Large Normal Faults in the Massive Carbonates of Central Italy as Potential Conduits for CO2-enriched Groundwater
Personnel: A. Aydin, M. Antonellini, and F. Agosta
Collaborators: M. Prasad, P. Chamberlain, and L. Durlofsky
Sponsor: Stanford Rock Fracture Project
Description: This is a multi-disciplinary project designed to document and model the control exerted by large normal faults on the release of subsurface CO2 into the atmosphere along Quaternary basins in central Italy. The focus is on the main fault strands bounding the Fucino basin on the east, which are segmented into minor panels that juxtapose the basin infilling against massive Cretaceous platform limestone. We integrate structural, mineralogical, and petrophysical data from various elements making up the fault architecture and relate them to the fault geometry, amount of slip, and internal complexities. The goal is to characterize the fault permeability both across and along the faults and assess transmissibility and sealing potential of similar faults in carbonate aquifers and reservoirs.

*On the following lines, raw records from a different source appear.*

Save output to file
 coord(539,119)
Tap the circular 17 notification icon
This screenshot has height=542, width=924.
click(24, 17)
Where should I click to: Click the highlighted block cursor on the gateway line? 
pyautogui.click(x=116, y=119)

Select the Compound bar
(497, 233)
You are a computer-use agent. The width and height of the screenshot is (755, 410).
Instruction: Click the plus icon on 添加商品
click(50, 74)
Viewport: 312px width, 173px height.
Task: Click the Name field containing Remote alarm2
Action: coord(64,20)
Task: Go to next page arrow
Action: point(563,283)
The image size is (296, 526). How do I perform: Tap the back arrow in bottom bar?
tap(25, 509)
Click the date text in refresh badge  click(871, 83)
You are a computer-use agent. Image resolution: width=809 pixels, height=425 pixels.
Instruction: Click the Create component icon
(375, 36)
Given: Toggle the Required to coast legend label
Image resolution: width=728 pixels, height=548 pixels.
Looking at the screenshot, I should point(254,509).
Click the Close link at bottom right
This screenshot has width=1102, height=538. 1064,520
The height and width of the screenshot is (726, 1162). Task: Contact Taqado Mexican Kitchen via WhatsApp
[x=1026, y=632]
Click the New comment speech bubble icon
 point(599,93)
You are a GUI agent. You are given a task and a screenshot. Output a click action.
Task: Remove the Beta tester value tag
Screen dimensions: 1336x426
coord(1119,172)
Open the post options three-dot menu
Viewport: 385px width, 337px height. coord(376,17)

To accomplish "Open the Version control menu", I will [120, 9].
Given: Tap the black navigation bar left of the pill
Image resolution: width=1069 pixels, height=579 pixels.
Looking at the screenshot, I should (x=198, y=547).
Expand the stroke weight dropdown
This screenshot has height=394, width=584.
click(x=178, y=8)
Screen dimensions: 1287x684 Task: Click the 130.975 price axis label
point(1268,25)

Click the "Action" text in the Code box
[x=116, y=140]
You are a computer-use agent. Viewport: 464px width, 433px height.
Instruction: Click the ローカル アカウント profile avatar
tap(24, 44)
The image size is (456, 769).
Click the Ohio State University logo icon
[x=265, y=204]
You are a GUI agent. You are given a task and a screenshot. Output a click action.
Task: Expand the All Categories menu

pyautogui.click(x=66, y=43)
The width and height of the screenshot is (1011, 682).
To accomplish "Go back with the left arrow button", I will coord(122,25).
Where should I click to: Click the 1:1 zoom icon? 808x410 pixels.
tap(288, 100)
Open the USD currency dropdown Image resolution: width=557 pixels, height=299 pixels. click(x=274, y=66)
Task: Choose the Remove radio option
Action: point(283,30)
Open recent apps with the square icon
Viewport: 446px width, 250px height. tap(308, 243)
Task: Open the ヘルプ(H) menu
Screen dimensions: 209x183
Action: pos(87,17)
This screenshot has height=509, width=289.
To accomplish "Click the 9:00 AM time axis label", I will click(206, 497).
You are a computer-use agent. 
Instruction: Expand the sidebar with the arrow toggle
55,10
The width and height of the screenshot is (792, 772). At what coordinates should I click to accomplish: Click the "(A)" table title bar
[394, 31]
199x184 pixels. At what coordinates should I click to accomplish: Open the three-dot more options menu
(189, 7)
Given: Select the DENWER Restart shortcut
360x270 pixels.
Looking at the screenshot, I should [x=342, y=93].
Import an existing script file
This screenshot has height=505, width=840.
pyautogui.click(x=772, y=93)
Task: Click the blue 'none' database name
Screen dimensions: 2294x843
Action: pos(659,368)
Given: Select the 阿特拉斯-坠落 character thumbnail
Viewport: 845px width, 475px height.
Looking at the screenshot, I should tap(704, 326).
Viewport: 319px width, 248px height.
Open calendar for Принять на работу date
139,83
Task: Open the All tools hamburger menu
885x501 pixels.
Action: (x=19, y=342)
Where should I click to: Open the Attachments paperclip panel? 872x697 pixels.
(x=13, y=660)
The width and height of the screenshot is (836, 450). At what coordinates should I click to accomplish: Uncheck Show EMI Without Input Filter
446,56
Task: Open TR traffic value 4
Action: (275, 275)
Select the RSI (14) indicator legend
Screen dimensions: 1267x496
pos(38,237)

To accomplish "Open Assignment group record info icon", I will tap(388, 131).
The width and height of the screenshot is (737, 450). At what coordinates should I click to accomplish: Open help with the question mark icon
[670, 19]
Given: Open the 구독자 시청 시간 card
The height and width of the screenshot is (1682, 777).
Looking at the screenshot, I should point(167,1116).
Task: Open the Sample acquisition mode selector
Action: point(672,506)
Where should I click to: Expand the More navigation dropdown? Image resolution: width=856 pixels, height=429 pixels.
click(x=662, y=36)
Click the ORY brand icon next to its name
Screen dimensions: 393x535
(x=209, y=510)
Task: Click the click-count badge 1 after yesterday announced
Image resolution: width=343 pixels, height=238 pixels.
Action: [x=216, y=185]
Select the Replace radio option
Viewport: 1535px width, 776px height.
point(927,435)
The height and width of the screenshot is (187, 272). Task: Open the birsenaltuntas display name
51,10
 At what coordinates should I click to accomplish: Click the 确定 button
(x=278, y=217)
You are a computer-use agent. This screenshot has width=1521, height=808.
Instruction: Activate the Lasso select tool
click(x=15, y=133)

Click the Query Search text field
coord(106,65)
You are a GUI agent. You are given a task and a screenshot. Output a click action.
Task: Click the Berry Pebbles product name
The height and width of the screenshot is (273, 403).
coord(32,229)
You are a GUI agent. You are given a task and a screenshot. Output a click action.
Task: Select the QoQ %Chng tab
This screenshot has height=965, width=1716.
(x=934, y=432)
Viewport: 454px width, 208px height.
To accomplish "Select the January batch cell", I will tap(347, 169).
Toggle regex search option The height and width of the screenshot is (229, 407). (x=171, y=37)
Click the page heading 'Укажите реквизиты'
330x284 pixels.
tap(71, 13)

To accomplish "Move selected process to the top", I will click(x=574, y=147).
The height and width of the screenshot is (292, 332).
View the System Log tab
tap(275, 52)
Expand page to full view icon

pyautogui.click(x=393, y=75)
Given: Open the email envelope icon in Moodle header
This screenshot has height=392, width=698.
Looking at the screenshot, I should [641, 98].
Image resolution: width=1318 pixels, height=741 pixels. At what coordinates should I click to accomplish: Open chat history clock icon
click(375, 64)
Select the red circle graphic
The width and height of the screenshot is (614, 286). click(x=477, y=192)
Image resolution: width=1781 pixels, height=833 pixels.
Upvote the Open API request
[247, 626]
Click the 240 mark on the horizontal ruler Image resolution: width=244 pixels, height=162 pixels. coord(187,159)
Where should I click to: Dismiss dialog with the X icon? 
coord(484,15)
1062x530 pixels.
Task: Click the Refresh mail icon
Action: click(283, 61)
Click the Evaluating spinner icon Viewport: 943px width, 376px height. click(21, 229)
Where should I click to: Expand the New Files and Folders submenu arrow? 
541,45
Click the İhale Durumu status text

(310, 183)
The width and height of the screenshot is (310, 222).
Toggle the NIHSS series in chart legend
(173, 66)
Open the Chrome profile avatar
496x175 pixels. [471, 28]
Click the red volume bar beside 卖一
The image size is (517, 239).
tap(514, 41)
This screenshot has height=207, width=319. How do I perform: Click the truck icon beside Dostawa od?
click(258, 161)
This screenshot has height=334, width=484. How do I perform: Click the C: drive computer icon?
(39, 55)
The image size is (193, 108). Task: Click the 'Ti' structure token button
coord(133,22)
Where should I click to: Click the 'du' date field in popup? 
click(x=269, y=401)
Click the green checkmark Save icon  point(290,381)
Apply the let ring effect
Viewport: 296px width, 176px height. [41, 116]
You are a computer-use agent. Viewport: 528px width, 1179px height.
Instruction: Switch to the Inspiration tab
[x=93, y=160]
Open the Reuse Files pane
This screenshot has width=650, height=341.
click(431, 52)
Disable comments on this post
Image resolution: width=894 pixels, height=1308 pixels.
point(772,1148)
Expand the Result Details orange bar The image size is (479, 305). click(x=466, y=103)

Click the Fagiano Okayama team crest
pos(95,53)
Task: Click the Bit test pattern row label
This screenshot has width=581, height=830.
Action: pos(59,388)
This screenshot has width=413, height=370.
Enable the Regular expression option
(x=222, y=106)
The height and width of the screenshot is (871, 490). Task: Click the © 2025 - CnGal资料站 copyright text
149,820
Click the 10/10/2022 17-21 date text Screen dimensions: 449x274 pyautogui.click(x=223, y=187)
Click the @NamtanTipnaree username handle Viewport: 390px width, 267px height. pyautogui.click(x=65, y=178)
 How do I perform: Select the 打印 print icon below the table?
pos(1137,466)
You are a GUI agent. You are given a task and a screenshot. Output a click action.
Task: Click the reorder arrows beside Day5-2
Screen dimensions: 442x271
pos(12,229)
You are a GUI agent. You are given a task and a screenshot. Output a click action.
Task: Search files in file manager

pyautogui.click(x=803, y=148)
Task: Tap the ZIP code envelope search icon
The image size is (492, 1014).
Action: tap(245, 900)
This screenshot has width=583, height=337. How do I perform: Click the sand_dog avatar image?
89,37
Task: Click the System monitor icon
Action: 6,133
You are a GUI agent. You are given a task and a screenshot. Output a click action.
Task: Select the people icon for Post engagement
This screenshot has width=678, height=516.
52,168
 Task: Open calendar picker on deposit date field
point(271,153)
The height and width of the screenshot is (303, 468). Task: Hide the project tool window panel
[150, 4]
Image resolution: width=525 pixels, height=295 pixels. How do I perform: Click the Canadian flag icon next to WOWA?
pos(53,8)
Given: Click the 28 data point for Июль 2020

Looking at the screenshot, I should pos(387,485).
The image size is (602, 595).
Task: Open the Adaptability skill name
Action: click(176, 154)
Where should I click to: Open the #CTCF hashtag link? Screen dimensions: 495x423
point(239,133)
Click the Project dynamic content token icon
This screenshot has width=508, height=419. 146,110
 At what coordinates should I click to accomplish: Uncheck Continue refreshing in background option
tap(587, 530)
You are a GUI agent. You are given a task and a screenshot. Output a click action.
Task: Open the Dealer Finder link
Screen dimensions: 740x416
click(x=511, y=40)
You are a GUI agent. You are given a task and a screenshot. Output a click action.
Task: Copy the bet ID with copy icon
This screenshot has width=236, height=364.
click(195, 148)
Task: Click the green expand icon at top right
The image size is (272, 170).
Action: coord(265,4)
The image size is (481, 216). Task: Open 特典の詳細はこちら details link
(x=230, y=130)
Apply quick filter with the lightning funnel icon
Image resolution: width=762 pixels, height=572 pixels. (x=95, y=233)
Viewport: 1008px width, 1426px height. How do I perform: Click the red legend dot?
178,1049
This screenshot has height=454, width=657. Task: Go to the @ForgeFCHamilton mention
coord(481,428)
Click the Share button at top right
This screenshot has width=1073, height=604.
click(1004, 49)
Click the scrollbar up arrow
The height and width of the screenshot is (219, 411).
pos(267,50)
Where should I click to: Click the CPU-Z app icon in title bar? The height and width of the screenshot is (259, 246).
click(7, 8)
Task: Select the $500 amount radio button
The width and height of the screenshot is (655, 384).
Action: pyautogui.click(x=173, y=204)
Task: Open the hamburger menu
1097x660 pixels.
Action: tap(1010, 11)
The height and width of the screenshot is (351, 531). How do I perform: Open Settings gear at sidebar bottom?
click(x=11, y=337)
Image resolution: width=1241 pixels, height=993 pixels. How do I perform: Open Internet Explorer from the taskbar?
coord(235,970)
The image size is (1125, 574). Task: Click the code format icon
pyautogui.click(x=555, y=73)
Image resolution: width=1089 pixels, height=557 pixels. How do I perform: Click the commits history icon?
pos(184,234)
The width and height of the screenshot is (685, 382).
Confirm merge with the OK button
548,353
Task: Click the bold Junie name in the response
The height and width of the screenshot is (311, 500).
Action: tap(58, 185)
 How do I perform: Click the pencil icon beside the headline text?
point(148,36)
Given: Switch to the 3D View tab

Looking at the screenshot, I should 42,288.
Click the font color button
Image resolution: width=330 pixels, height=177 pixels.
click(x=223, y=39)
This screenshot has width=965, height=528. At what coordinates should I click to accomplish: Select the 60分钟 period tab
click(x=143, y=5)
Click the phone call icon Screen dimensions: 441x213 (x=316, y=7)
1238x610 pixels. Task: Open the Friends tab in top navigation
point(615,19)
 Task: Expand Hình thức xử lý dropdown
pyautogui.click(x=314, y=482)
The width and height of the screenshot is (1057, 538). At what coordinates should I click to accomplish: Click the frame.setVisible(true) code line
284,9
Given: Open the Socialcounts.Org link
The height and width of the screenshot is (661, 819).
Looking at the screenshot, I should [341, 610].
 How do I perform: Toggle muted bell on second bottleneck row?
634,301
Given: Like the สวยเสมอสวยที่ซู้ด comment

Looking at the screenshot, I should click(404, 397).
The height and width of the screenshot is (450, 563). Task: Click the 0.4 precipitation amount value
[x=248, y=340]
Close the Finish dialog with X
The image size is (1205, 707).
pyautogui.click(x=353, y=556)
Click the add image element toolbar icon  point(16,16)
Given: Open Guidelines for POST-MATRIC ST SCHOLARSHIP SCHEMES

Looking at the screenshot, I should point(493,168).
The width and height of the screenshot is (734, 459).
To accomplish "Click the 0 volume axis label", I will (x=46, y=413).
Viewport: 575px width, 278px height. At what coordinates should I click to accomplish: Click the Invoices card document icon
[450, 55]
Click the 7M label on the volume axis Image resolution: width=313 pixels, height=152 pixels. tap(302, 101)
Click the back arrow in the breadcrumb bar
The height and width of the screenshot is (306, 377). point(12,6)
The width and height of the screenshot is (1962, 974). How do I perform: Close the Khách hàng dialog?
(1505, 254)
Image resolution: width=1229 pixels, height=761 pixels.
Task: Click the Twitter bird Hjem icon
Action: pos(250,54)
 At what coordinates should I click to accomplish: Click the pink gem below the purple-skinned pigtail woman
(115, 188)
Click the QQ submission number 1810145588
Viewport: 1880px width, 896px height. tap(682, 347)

We also investigate the fault fluid composition and how it varies along the basins, by studying the geochemical signature left by CO2-enriched fluids in fault rocks cements and veins.
Selected Publications:

Agosta, F., M. Prasad, and A. Aydin, Pore structure, porosity, permeability, and capillary pressure of carbonate fault rocks, Fucino basin (central Italy): implications for fault seal. Submitted to the AAPG Bulletin.